Anne Pigalle - The Queen of Soho
Anne Pigalle is one of those figures whose life and work seem stitched into the darker, more sensual corners of Soho. Call her a chanteuse, call her a cabaret-punk poet, call her a multimedia artist — all of it fits in some way, because she’s never quite limited herself to one label. She moves between song, performance, photography, eroticism, and art in a way that feels like she’s trying to keep alive something rare: the fierce, unpolished soul of Soho, the things that used to exist in basement bars and backstage corners, before corporate lights took over.
She grew up in Montmartre, Paris, surrounded by bohemia rather than by luxury. Her father was a jazz musician, so music was already in her blood. As a teenager, she joined an all-female punk band and started showing up at punk gigs and subcultures. That early sense of defiance, of “this is not pretty, this is not polite, but this is true,” stuck with her.
Eventually, she crossed the Channel, and London became a second home. Soho, in particular, offered something she could respond to: its mix of glamour and grit, the seedier edges that stirred up energy, anonymity, stories. In the early 80s, she made some of her first big moves there — performing in Soho clubs, collaborating with big names, signing to ZTT Records, and releasing “Everything Could Be So Perfect” in 1985. She also revived the Café de Paris with her own nights, “Les Nuits du Mercredi,” injecting cabaret, punk, and cabaret-theatre into a scene hungry for something both decadent and disruptive.

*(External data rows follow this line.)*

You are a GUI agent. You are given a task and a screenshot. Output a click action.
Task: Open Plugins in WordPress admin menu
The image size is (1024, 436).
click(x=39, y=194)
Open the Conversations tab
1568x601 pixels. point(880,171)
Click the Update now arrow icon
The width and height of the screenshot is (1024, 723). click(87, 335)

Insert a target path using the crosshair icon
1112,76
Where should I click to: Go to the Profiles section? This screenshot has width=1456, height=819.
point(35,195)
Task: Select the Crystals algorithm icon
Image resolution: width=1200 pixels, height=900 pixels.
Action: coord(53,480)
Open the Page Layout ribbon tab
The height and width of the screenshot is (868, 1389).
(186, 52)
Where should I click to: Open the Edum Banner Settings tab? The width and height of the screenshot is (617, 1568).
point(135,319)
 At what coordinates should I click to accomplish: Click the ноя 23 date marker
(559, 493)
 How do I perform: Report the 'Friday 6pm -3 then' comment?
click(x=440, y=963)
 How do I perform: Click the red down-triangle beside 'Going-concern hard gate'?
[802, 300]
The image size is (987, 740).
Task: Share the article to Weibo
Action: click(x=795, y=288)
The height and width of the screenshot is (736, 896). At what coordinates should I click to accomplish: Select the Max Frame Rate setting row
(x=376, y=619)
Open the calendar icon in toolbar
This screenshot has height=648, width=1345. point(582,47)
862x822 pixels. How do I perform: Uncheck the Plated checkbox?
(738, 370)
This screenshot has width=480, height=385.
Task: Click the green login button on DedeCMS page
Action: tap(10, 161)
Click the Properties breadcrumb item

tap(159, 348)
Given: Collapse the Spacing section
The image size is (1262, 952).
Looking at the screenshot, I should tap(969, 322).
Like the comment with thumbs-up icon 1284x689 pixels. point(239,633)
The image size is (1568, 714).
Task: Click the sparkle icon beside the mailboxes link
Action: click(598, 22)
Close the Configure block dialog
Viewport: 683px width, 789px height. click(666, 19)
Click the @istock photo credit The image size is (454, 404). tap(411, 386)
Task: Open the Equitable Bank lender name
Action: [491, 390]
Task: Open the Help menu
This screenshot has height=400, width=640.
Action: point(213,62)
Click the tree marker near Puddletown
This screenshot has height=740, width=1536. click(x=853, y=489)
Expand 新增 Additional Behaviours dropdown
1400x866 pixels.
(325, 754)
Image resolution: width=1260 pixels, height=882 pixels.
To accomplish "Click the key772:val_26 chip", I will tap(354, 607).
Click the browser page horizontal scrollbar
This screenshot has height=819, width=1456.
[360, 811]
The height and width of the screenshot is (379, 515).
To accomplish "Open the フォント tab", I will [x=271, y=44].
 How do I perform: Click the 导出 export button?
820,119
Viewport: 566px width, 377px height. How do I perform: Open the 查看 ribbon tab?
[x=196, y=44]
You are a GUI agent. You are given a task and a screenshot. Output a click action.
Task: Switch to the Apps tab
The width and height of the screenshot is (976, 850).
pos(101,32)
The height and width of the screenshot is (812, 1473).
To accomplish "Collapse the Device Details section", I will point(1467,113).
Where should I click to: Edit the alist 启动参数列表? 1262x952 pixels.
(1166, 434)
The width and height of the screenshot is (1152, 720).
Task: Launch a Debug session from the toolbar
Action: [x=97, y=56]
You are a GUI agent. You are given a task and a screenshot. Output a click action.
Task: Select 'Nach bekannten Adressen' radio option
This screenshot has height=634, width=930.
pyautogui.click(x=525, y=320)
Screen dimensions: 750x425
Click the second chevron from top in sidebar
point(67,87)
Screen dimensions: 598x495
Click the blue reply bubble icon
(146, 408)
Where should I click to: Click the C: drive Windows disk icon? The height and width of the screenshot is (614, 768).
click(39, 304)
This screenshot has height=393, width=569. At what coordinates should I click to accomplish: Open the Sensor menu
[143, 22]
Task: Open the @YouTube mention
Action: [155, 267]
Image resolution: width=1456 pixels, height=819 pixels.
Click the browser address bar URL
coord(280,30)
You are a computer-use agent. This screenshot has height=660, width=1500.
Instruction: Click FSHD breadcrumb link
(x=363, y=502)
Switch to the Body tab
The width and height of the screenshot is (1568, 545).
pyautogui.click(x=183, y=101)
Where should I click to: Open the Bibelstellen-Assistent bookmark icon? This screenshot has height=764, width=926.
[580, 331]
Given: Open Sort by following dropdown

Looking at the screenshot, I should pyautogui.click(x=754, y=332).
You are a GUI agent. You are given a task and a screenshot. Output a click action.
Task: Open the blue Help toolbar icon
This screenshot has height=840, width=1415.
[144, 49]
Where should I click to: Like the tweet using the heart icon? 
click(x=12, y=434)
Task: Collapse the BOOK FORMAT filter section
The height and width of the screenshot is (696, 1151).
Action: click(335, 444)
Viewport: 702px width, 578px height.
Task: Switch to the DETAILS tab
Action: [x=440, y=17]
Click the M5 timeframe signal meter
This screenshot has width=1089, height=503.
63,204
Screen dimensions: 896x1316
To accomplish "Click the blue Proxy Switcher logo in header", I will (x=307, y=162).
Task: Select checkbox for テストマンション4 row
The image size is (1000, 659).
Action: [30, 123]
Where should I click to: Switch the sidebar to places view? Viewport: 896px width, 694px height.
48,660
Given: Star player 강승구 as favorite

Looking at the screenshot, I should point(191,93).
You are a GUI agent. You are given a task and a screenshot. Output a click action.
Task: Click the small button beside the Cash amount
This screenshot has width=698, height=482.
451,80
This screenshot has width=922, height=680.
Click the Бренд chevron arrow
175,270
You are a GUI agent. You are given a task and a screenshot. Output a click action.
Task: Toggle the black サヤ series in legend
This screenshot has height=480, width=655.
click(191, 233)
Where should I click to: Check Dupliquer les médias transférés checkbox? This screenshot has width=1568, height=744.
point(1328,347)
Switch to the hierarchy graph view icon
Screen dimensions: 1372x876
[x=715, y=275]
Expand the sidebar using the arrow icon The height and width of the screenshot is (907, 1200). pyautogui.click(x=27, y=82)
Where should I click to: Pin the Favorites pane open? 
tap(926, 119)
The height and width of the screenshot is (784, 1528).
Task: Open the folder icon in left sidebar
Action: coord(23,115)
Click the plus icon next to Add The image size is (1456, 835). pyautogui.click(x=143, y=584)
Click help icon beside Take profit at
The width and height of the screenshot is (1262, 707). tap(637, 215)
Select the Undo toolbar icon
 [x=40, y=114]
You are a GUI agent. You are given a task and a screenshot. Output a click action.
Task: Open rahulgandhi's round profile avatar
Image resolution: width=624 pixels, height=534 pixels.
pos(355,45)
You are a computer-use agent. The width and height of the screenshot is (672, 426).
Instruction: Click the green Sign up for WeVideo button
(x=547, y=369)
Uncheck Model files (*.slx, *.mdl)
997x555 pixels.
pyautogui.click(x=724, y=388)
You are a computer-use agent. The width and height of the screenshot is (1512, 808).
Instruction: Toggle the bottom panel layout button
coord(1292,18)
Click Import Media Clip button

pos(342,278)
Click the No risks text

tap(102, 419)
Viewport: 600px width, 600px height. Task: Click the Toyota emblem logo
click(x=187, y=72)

Her art isn’t separate from her music: it’s intertwined. She paints, she takes erotic self-portrait Polaroids (then decorates them), she writes poetry, and crafts multimedia nights, salons and performances. She’s created exhibitions in Soho that aren’t just shows but arguments: for the magic of Soho, for resisting gentrification, for preserving places where nights linger, where strangers talk, where art doesn’t need investment firms behind it.
What’s remarkable is how her recent work, especially “Ecstase” (her album released after a long gap), feels like a distillation of everything she’s been through. Decades of movement: France, London, Los Angeles, intimate clubs, fringe art worlds. And now this belief that her voice still matters, that this kind of cabaret-chanson-song-poetry hybrid isn’t a relic but something alive, vital. She talks about originality, about the importance of live performance (not just streaming or polished media), about art as resistance.
Being in Soho is central to her identity, not just as a backdrop but as a living element. She remembers when the streets were more wild, more unpredictable, and more accommodating of oddities, of creatures of the night. She sees Soho’s transformation — the loss of independent venues, of late-night places, of characters — with a mixture of mourning and determination. Her exhibitions often feature “misfits, outcasts, old ladies, prostitutes, performers,” those whose presence made Soho what it was.
So, Anne Pigalle is many things: a survivor, a creator, a provocateur, and above all someone deeply in love with what Soho used to be and what it might still be, if enough people cared. In her songs and art, there’s nostalgia, yes, but more importantly there’s the urge to push back — to insist on texture, on atmosphere, on the nights that feel dangerous, full of possibility. When she performs, or shows her art, or hosts a salon, she’s not just entertaining: she’s pulling Soho’s ghosts into daylight and daring them to matter.